Information START

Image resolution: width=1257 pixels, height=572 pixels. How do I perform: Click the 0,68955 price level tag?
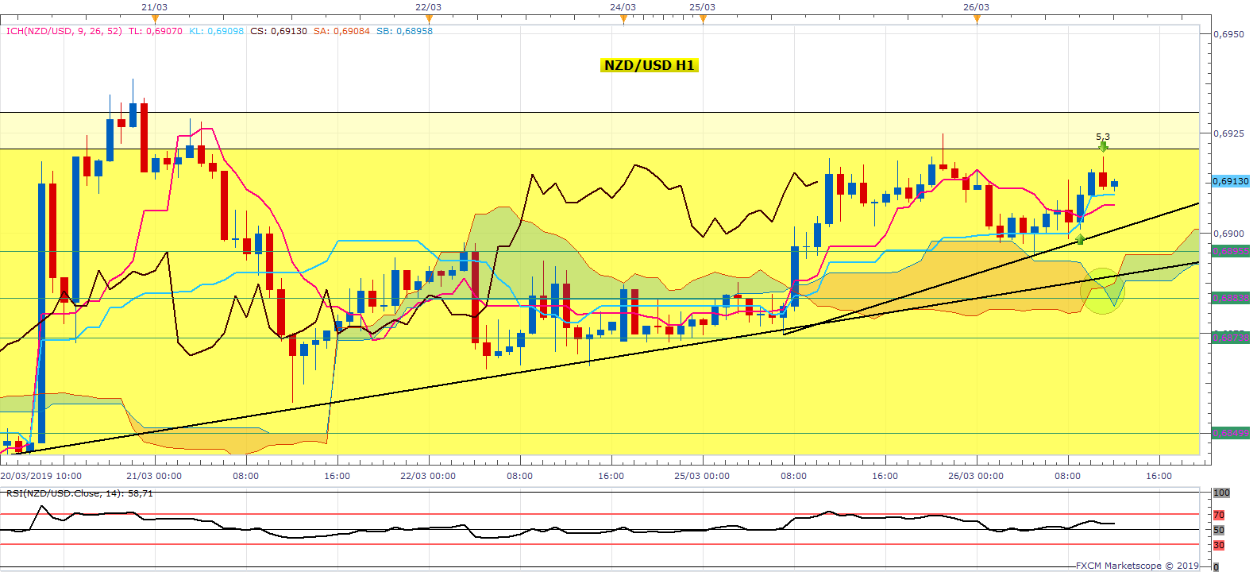(x=1230, y=251)
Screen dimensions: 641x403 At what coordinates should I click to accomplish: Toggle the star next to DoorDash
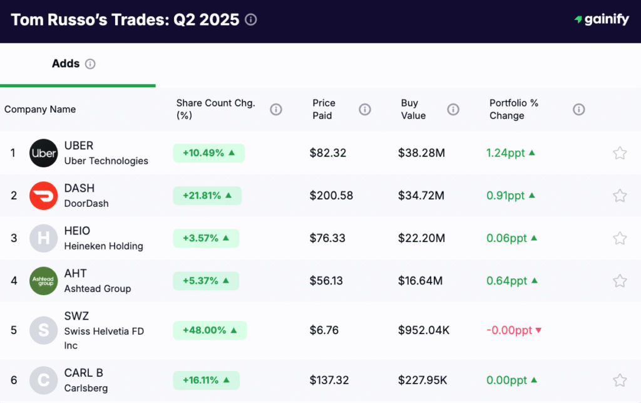coord(620,195)
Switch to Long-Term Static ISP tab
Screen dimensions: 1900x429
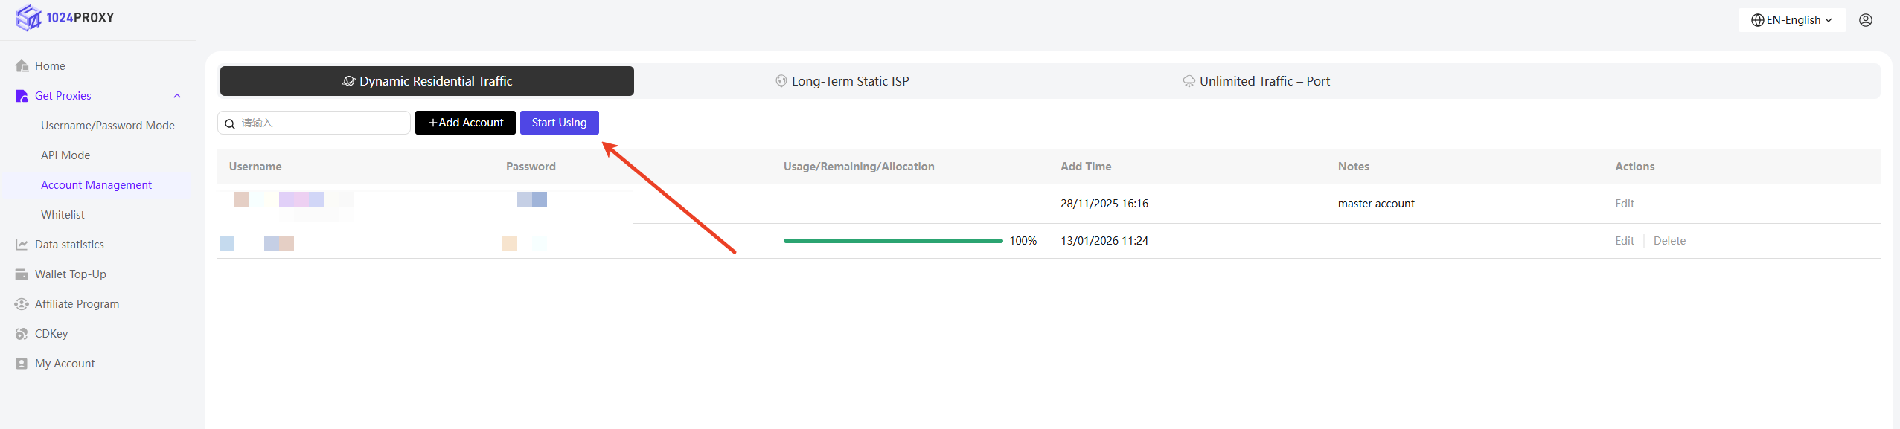pos(842,81)
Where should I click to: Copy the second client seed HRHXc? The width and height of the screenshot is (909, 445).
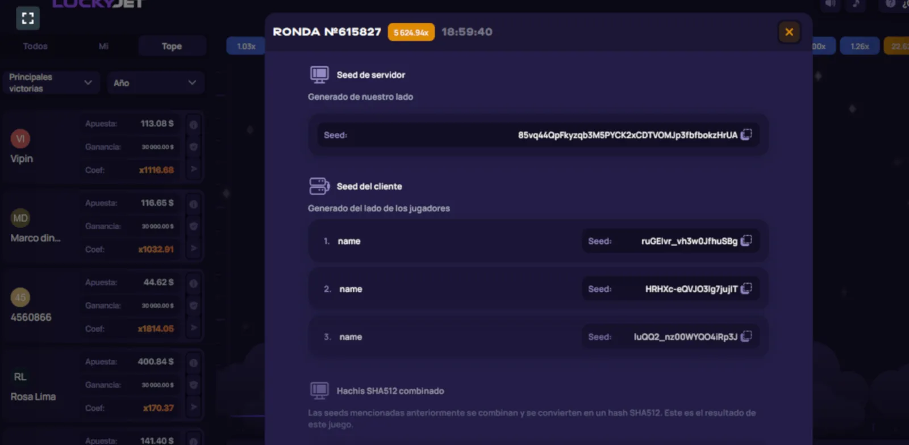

Information END

The entries above need an exact copy without their pictures.

Output for this exercise:
Image resolution: width=1257 pixels, height=572 pixels. How do I perform: Click the 0,68955 price level tag?
(x=1230, y=251)
Screen dimensions: 641x403 At what coordinates should I click to accomplish: Toggle the star next to DoorDash
coord(620,195)
Switch to Long-Term Static ISP tab
Screen dimensions: 1900x429
pos(842,81)
Where should I click to: Copy the second client seed HRHXc? The width and height of the screenshot is (909, 445).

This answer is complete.